-- Opening Marker --
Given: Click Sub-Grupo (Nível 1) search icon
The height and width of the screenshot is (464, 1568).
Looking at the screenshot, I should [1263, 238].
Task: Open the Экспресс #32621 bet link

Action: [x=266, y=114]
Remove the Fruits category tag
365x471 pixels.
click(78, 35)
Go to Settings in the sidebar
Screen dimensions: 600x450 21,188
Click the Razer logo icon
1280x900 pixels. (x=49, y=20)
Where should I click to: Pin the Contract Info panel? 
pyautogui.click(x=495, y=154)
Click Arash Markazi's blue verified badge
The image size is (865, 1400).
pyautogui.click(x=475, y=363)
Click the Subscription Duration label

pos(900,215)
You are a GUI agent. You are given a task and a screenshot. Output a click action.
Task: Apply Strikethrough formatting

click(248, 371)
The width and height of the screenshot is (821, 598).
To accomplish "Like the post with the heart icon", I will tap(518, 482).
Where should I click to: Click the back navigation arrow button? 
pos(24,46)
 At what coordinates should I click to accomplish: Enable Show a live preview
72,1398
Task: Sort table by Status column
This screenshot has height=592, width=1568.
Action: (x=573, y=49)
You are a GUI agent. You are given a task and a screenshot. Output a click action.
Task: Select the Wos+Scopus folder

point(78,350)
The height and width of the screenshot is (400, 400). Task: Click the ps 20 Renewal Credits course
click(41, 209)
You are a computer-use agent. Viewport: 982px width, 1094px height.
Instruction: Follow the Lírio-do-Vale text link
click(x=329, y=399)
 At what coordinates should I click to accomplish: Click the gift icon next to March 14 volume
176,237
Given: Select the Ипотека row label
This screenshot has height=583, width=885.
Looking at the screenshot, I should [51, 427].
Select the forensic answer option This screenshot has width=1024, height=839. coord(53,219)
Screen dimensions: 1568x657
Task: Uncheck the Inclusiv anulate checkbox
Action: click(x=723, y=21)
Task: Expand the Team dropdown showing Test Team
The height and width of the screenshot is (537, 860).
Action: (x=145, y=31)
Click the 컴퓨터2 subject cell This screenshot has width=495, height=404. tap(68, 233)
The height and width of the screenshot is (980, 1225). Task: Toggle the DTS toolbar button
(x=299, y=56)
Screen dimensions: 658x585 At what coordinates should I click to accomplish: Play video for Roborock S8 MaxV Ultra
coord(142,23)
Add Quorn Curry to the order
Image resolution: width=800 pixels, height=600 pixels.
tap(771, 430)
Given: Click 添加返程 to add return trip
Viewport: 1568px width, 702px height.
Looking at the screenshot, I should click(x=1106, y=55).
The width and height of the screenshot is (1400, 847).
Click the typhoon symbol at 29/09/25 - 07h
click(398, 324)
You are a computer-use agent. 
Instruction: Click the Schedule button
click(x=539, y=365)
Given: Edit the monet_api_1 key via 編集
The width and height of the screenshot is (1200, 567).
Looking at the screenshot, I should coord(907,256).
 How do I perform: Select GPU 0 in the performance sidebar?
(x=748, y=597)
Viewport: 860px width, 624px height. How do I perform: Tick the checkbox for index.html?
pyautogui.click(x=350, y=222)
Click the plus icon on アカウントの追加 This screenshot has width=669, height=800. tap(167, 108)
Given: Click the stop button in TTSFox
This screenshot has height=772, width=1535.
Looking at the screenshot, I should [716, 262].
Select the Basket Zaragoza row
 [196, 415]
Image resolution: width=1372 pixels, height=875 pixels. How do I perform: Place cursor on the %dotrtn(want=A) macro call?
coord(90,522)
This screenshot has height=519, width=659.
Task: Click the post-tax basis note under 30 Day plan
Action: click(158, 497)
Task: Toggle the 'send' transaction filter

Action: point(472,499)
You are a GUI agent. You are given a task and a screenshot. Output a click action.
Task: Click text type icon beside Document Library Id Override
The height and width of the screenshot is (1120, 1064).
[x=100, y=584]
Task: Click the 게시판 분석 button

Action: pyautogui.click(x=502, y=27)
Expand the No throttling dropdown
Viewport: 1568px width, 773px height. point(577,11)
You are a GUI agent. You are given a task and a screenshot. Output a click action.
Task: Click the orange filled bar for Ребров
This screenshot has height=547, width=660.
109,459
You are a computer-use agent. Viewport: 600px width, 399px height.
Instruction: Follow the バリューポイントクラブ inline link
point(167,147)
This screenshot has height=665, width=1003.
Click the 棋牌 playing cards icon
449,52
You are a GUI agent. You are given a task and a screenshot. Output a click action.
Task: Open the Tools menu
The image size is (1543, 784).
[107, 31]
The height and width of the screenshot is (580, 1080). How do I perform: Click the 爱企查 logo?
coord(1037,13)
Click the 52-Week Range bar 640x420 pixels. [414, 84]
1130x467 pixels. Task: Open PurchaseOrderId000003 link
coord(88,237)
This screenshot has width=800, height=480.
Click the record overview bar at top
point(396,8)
-- Closing Marker --
Your reply should be one number: how many lines in this listing contain the string "computer".

3